The token economics of scale: keeping AI costs flat as usage 10×s

Token cost grows linearly with usage. Five well-known levers — model routing, prompt caching, response budgets, batch APIs, eval-driven downgrades — compound to flatten that curve. Most teams pull them out of order. The eval suite is the prerequisite for the biggest savings.

AdminFounder & Engineering Lead · May 19, 2026 · 6 min read

Token cost grows linearly with usage. Most enterprises don’t optimize until the monthly bill becomes uncomfortable — usually in the third or fourth quarter of a successful AI rollout. The good news: by then there are five well-known levers, and they compound. The bad news: most teams pull them out of order, and a few of them require eval infrastructure that should have been built sooner.

Where cost actually comes from

Input tokens (what you send in — the prompt, the retrieved context, the conversation history) are 3–5× cheaper than output tokens (what the model generates) at most providers. Then there’s the model tier — the frontier model costs roughly 10× its small-model sibling, sometimes more. Workload shape matters: chatbot-style with short responses is bottlenecked by per-call overhead; RAG with long retrieved context is dominated by input tokens; agent workflows pay both sides several times per task. Map your actual cost distribution before applying any lever.

Lever 1 — Model routing

The highest-leverage cost lever. Not every query needs the frontier model. A small model handles 60–80% of routine questions at 5–10× lower cost. The pattern: a fast cheap router scores incoming queries on complexity, sends the simple ones to the small model, escalates only when needed. Run an eval suite to confirm the small model meets your quality bar on routed traffic; the eval is the prerequisite, not an afterthought.

Lever 2 — Prompt caching

Provider-level prompt caching (Anthropic, OpenAI both support it now) discounts repeated prefix tokens by 50–90%. RAG systems with stable system prompts and shared retrieved context win the most. Your own caching — at the retrieval layer, the answer layer, the embedding layer — adds another 10–30% on top, especially for FAQ-shaped workloads.

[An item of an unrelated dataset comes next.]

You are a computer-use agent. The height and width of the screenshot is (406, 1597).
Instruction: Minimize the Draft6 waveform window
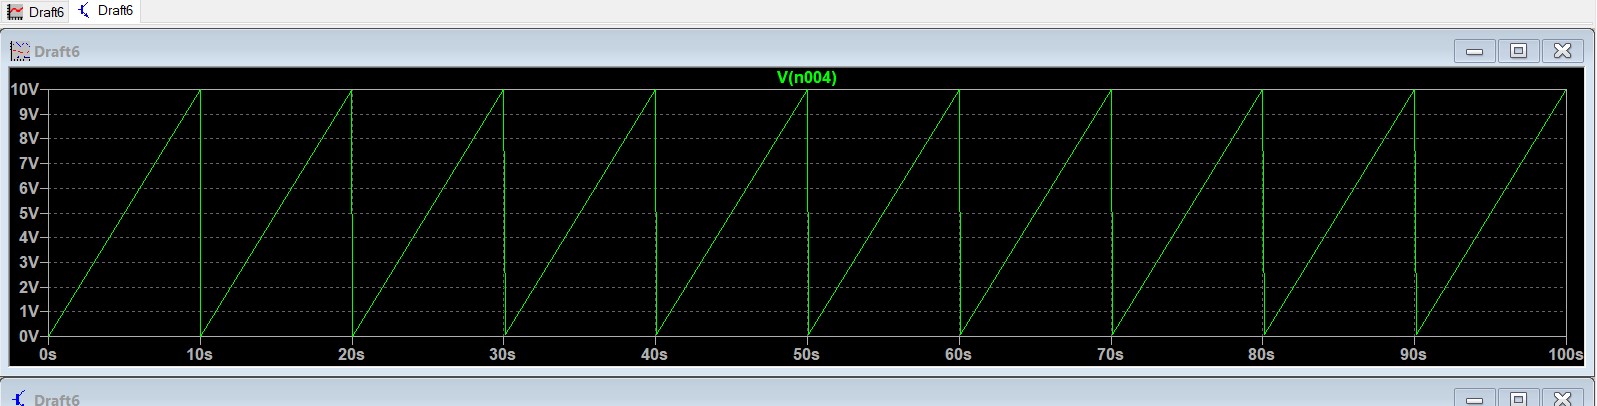click(x=1474, y=51)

Lever 3 — Response budgets

Set max_tokens. Most outputs don’t need 4,000-token responses; most production responses sit comfortably under 500. Cap them. The model paraphrases more concisely under the constraint. A 1,500-token cap on responses that average 600 keeps the long-tail from running away while preserving normal behavior.

Lever 4 — Batch APIs

For non-interactive workloads — overnight document processing, weekly report generation, nightly content tagging — provider batch APIs offer ~50% discounts at the cost of latency (results returned in hours, not seconds). If your workload tolerates delayed delivery, this is free money.

Lever 5 — Eval-driven downgrades

As models improve, last year’s frontier model becomes this year’s mid-tier — often at half the price. Maintain an eval suite so you can confidently downgrade when a cheaper model passes your bar. Without the eval, you stay on the expensive model out of risk aversion. With the eval, you ride the price curve down.

10× growth, flat cost

When the five levers stack, 10× usage growth without 10× cost growth is a tractable goal. Most enterprises see 40–70% cost reduction on existing workloads after a focused optimization pass — and the savings recur every month going forward.

IDS AI Solutions runs the FinOps for AI assessment as part of the AI Audit — current cost distribution, top three savings opportunities, evaluation infrastructure status. Talk to our team.

Frequently asked questions

Which lever should we pull first?

Model routing — but only after you have an evaluation suite. The small-model handles 60–80% of routine traffic at a fraction of the cost, but you need eval data to confirm it meets your quality bar on routed queries. Without the eval, routing is risky and most teams retreat to the expensive model.

Does prompt caching actually save money in practice?

Yes, dramatically for RAG-style workloads with stable system prompts and shared retrieved context. Provider-level prompt caching discounts repeated prefix tokens by 50–90%. Your own caching at the retrieval and answer layer adds another 10–30%. Combined, RAG systems typically see 40–60% input-token cost reduction.

When does the batch API trade-off make sense?

For workloads that tolerate latency measured in hours. Overnight document processing, weekly report generation, nightly content tagging, monthly compliance reviews. Batch APIs typically offer ~50% discounts. The trade is throughput vs. interactivity — if no human is waiting, the discount is free money.